My brother, Tom, died a few weeks ago. It wasn’t unexpected at all, maybe a tiny bit sooner than projected but that horrible old nemesis, cancer, once again had its way with people that I love. Proving, conclusively, that cancer doesn’t give two hoots about how I feel or what I think.

Tom was 65, had just turned 65 about 12 days before he died. Young for a man these days, but Tom had been through a really gruesome fight with non-Hodgkins Lymphoma twenty years earlier. After he beat that bout of nastiness, Tom always felt that every day thereafter was a gift … and he lived his life in that manner; grateful for every day the sun shined, happy if it snowed, thrilled if it was springtime, beaming in the autumn.


Tom was #3 in a series of Goode kids, 5 boys and 1 girl, from Nutley NJ. Our parents, like so many post-WWII families, popped out babies willy-nilly. And, like so many others at the time, they weren’t necessarily well-equipped to handle the financial burdens that came with raising 6 kids, especially when 5 of them were boys. We were, by any definition, poor, but we were actually well cared for. I have no memory of ever being hungry or not having clothes to wear. There was always heat in the winter, a big old coal furnace in the basement right next to the coal bin where Tom and I would play like we were in a modern day ball pit at Chuck E. Cheese. Tom was always dirtier than me, or so I’d like to believe in my now fuzzy recollections … Mom made sure we washed our hands before eating, but I kinda remember the dirty clothes remaining on our filthy coal-dust bodies.
Growing up with 5 boys, most of us quite tall, basketball in the back yard was a major thing for us. None of us were great, despite our height, but we battled feverishly in our back yard games. Tom had these skinny arms and super pointy elbows that he would blast into your rib cage. Luckily, since I was #2 in line, Tom and I would team up against Buzz (#1) and Mike (#4), trying to balance out the team selection as best possible, so I wasn’t always the recipient of those skinny boney elbows. Of course, once Buzz went in the service and Frank (#6) was old enough to join in the fray, the teams were re-set and elbow-boy was now trying to slice me up … he did a pretty good job of that, BTW!

----

▶ TASK GOAL:
Reproduce, word for word, the part of the piece about Tom that runs from "Tom was #3 in" up to and including "filthy coal-dust bodies.".

▶ DATASET CONTENT:
----

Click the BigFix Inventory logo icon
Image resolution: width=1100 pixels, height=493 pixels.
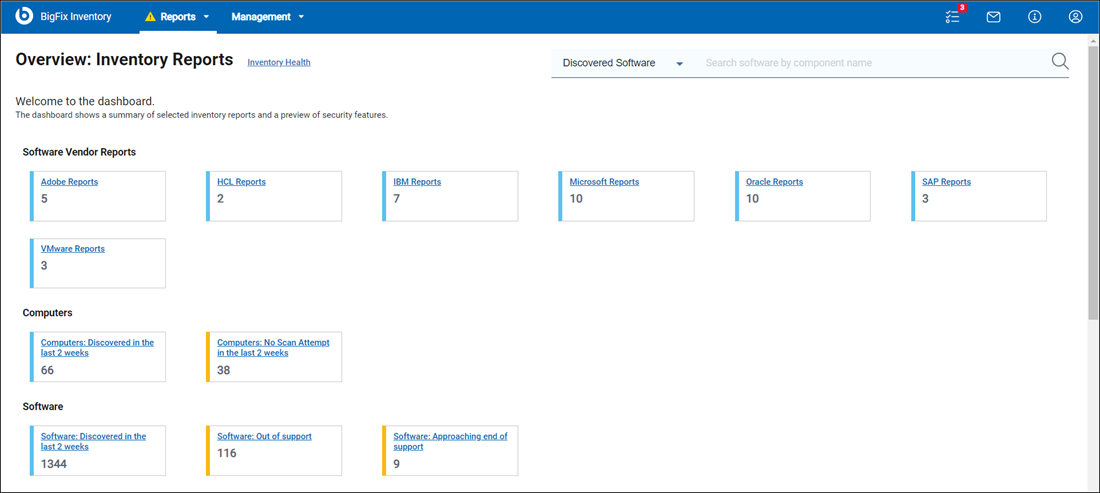25,16
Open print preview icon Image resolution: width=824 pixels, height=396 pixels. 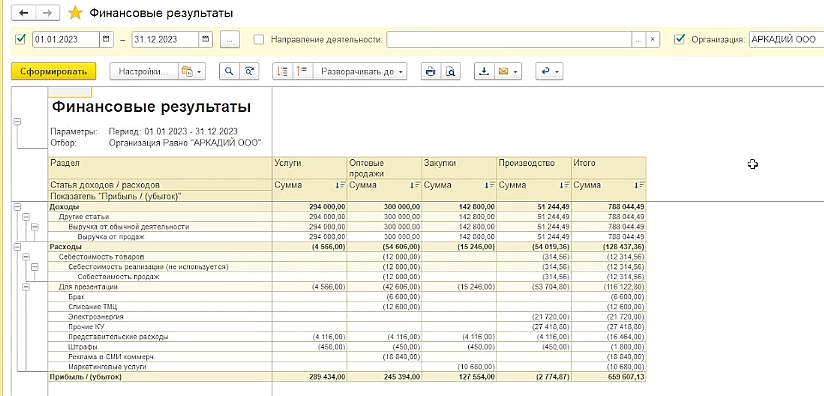(450, 71)
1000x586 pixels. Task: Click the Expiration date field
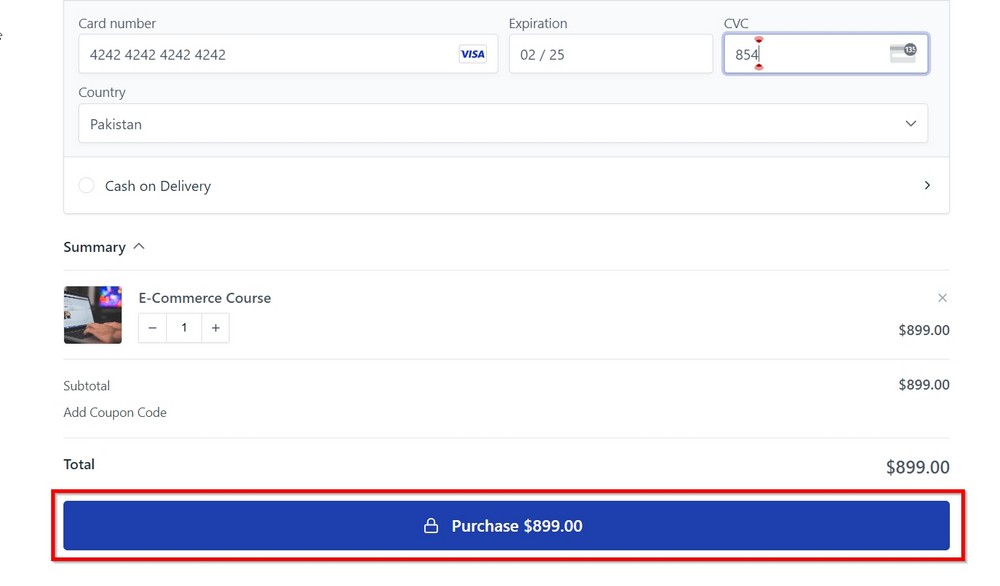[x=610, y=54]
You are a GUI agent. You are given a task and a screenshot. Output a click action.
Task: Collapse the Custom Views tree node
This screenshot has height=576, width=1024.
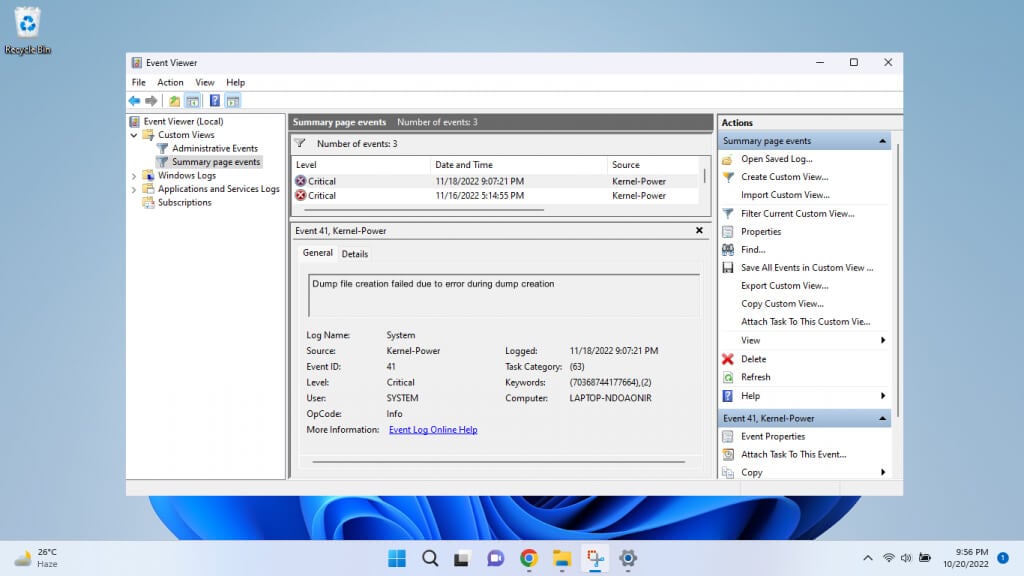pos(134,135)
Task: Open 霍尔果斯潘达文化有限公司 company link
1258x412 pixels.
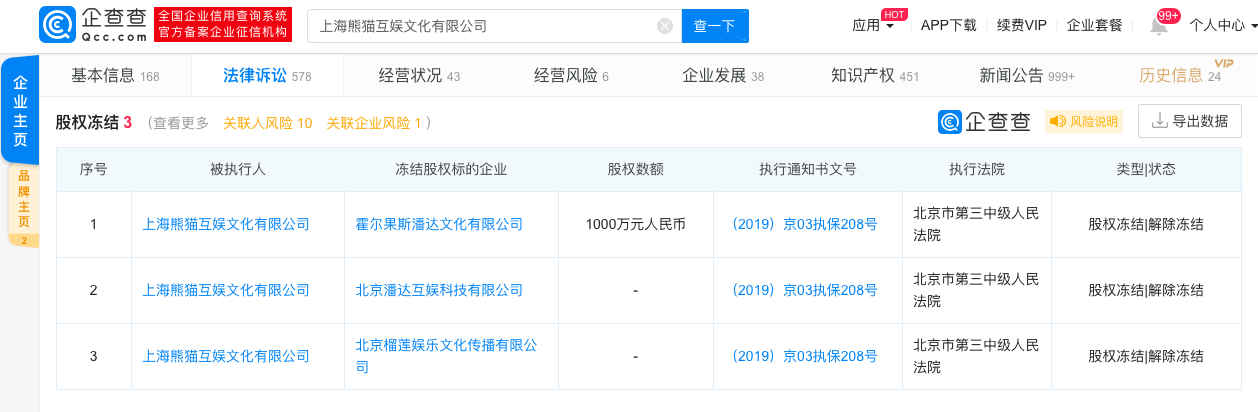Action: (439, 224)
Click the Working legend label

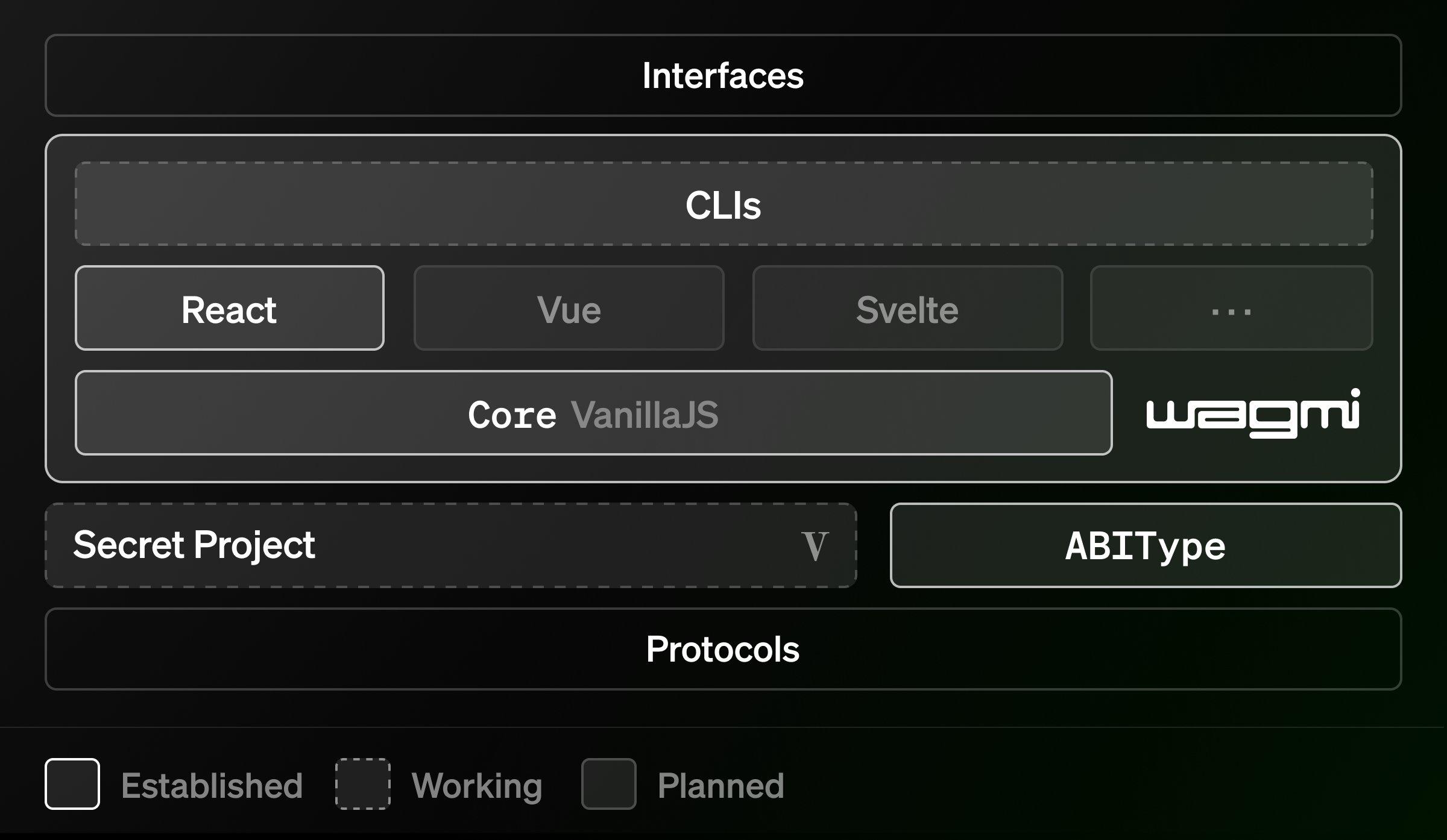477,785
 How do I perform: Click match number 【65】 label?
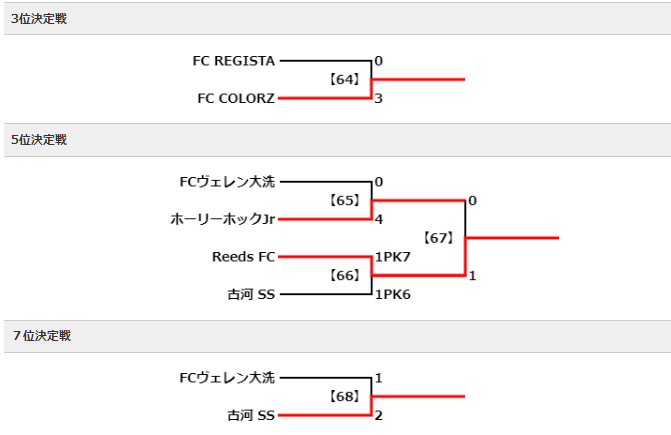344,201
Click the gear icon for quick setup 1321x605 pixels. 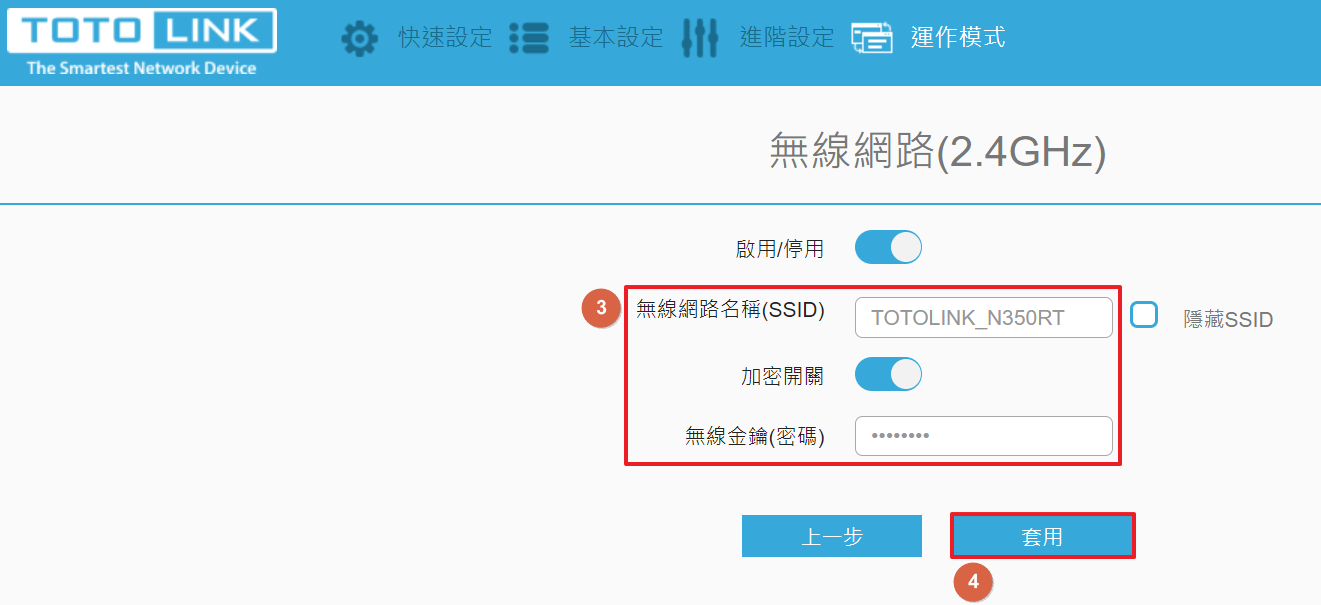(x=360, y=38)
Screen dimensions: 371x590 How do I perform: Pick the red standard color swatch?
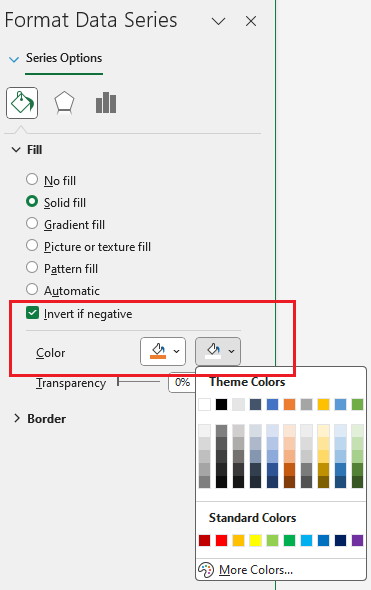click(222, 540)
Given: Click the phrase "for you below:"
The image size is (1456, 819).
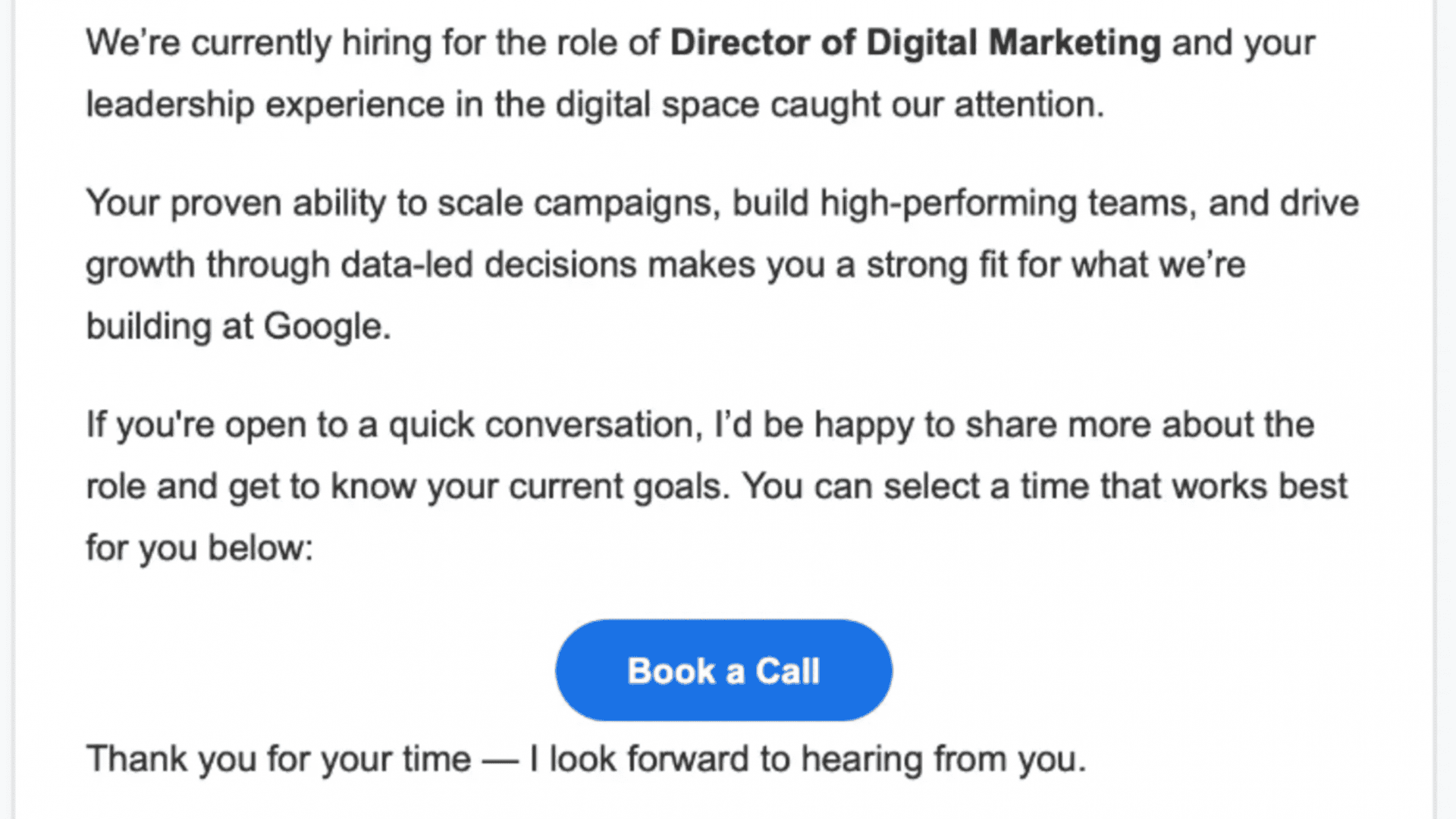Looking at the screenshot, I should click(x=199, y=548).
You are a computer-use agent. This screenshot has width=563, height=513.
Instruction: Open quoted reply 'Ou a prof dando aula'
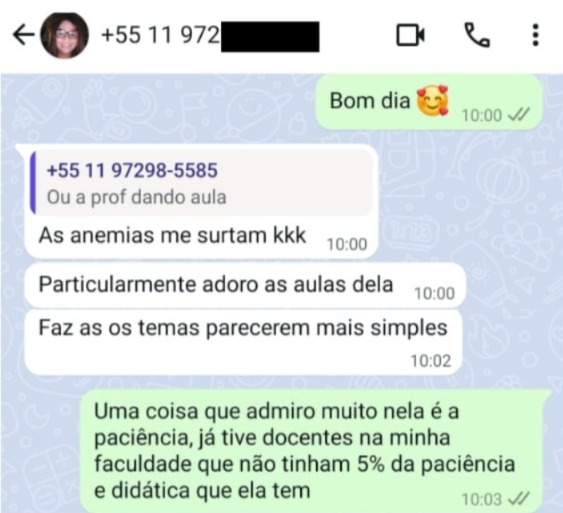coord(203,184)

----

▶ ANSWER BELOW:
Tom was #3 in a series of Goode kids, 5 boys and 1 girl, from Nutley NJ. Our parents, like so many post-WWII families, popped out babies willy-nilly. And, like so many others at the time, they weren’t necessarily well-equipped to handle the financial burdens that came with raising 6 kids, especially when 5 of them were boys. We were, by any definition, poor, but we were actually well cared for. I have no memory of ever being hungry or not having clothes to wear. There was always heat in the winter, a big old coal furnace in the basement right next to the coal bin where Tom and I would play like we were in a modern day ball pit at Chuck E. Cheese. Tom was always dirtier than me, or so I’d like to believe in my now fuzzy recollections … Mom made sure we washed our hands before eating, but I kinda remember the dirty clothes remaining on our filthy coal-dust bodies.